→ **Brief**: Can you write out the material word for word, from the line containing "This screenshot has" through the line containing "Looking at the", with both of those lines included and the pictures left out?

→ **Entries shown**:

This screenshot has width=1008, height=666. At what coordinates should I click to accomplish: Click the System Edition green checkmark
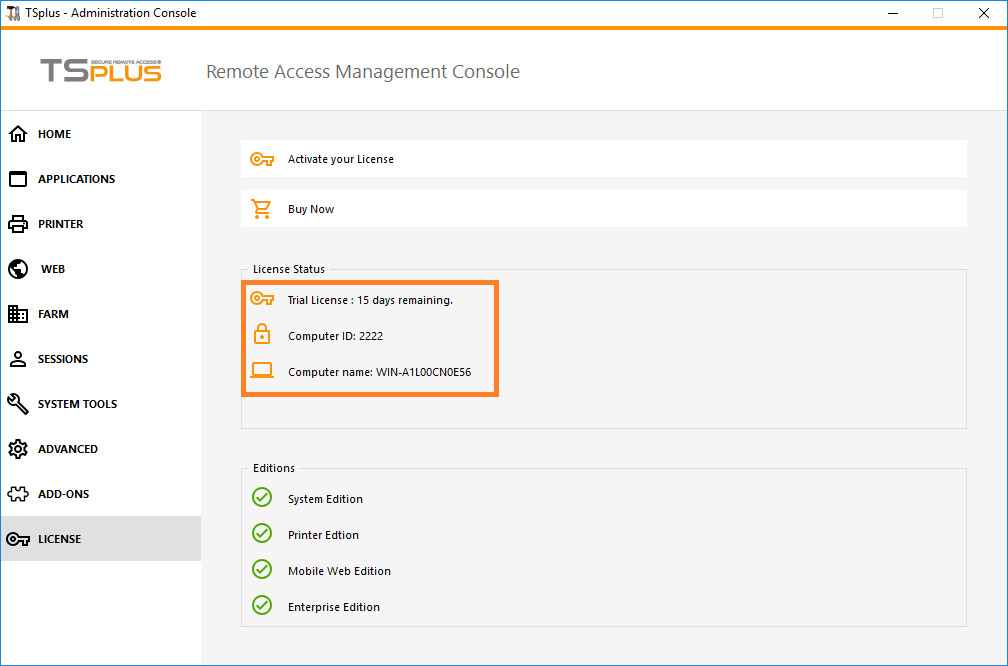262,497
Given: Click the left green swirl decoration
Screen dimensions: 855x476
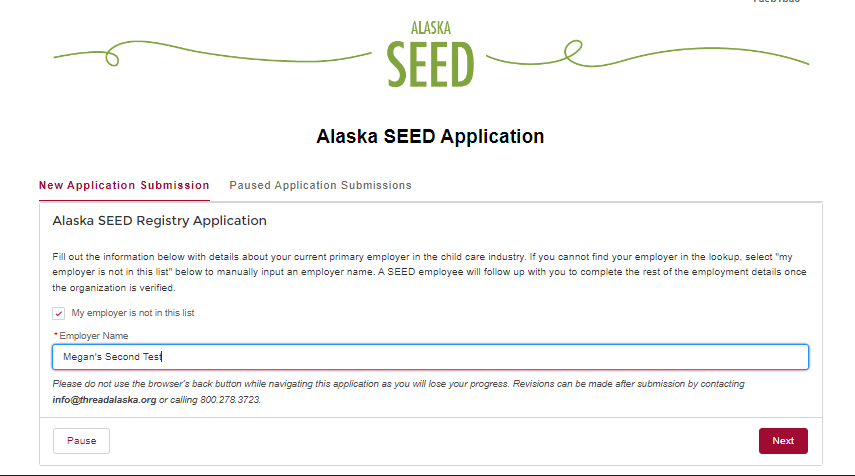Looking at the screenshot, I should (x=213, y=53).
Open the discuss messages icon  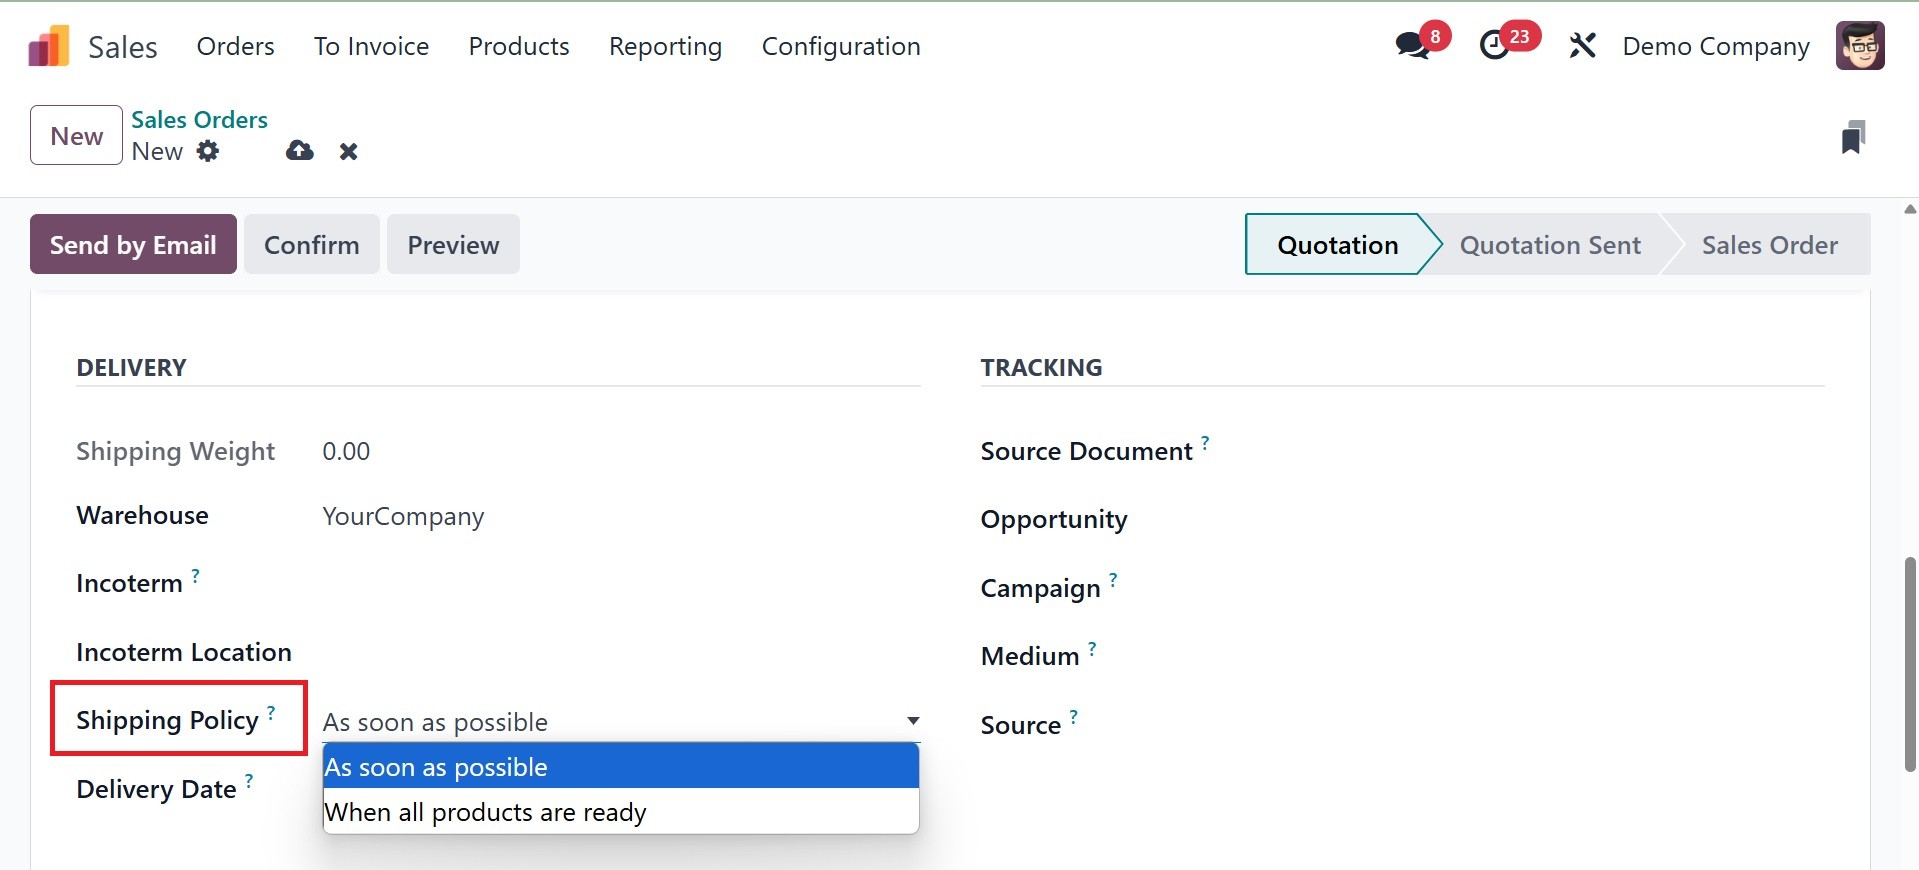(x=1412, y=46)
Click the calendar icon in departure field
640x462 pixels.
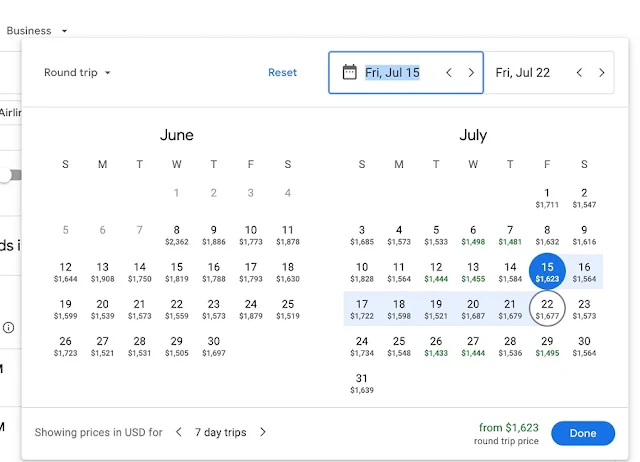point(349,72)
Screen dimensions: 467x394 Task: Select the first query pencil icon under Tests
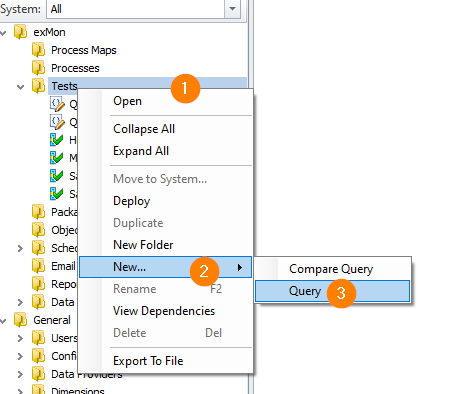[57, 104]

==

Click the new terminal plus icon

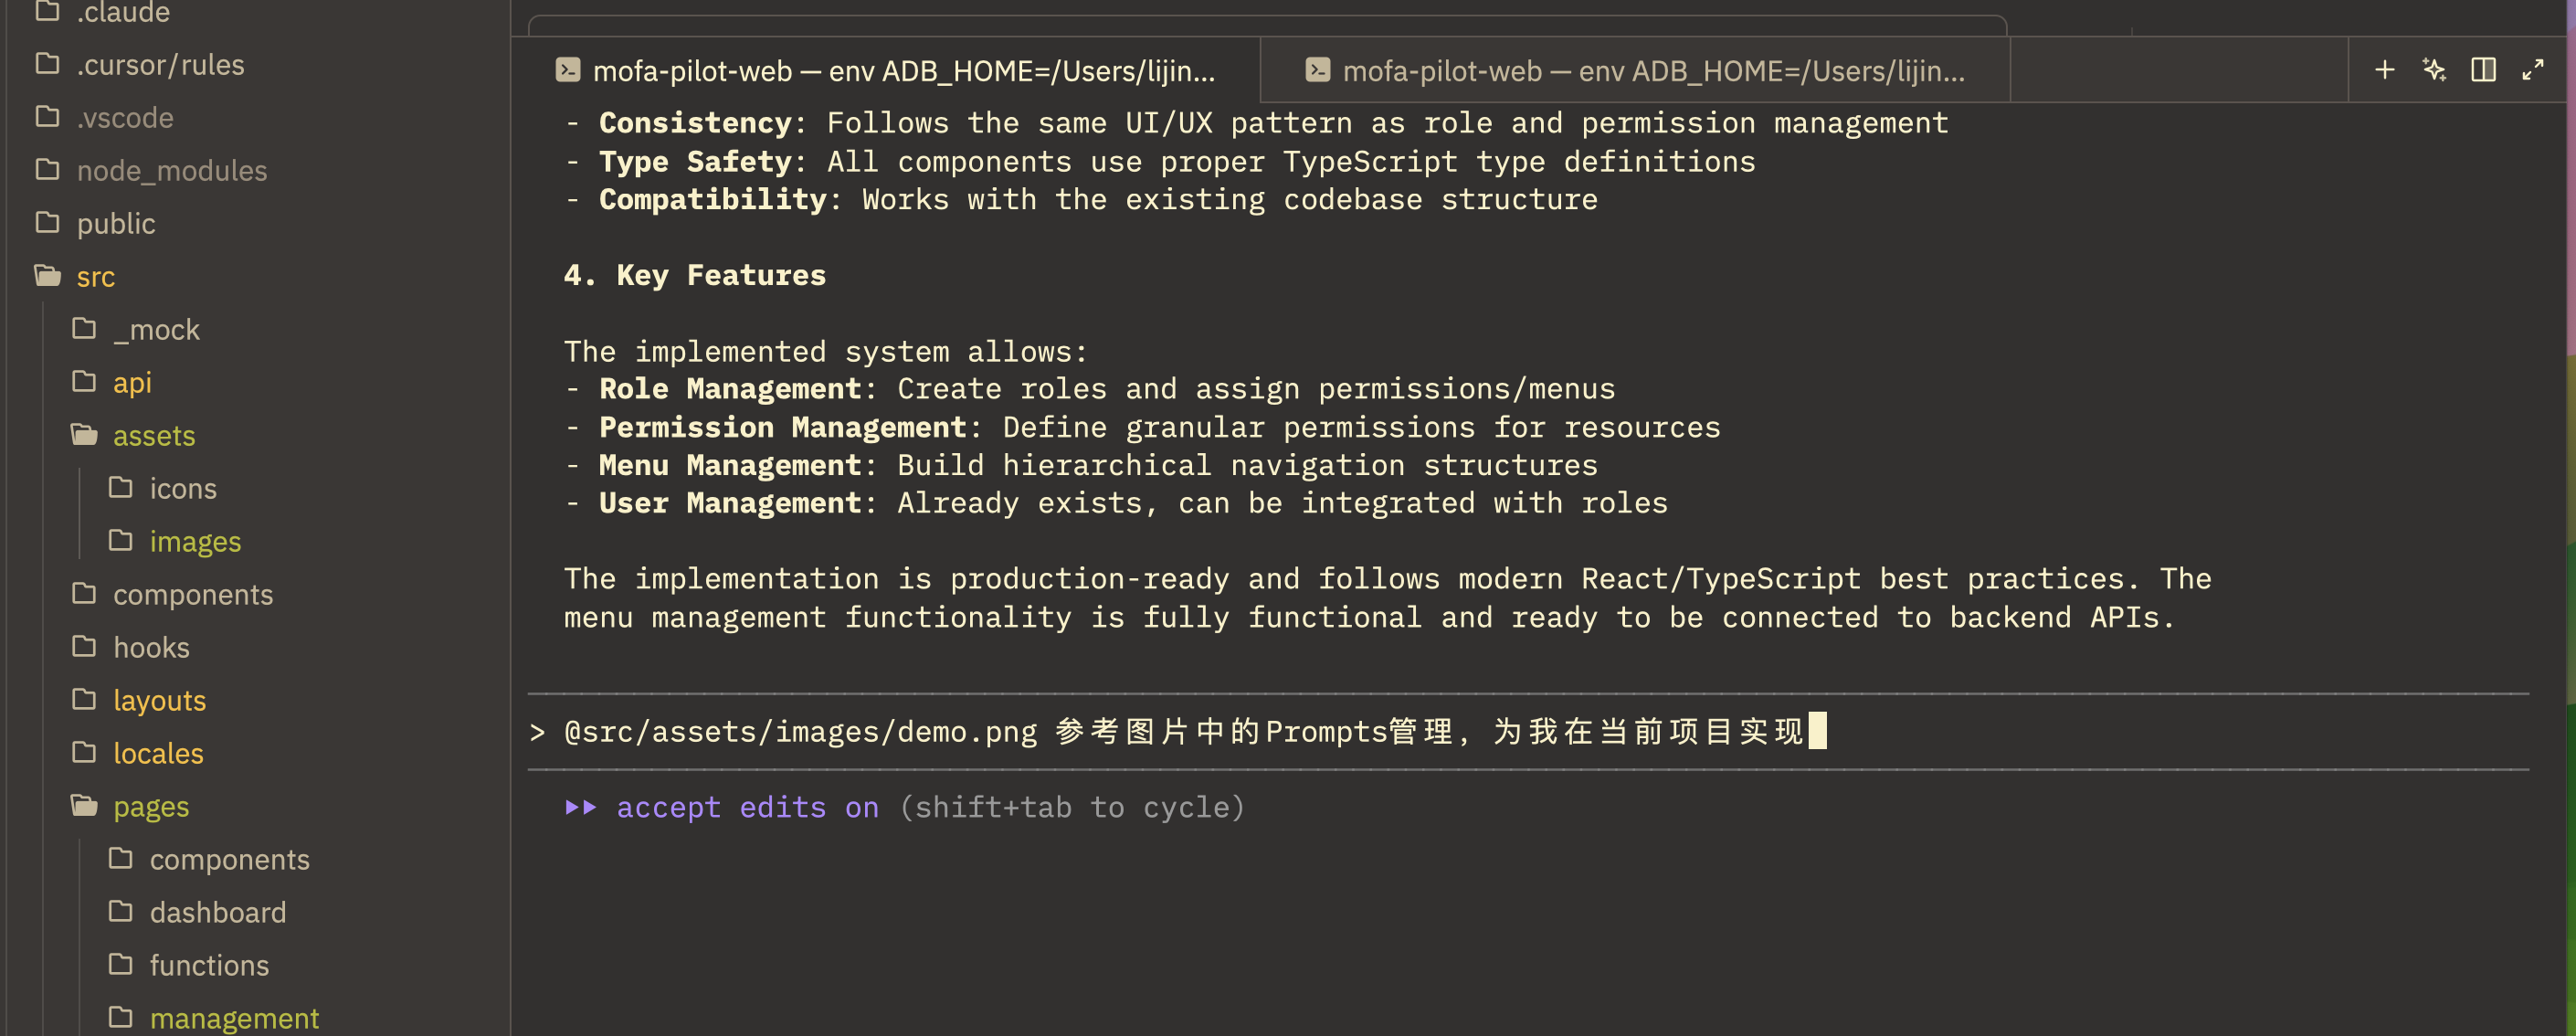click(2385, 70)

→ **Solution to this problem**:
This screenshot has width=1008, height=666. At what coordinates should I click to accomplish: Click the System Edition green checkmark
262,497
Given: Click the left green swirl decoration
Screen dimensions: 855x476
Looking at the screenshot, I should (x=213, y=53).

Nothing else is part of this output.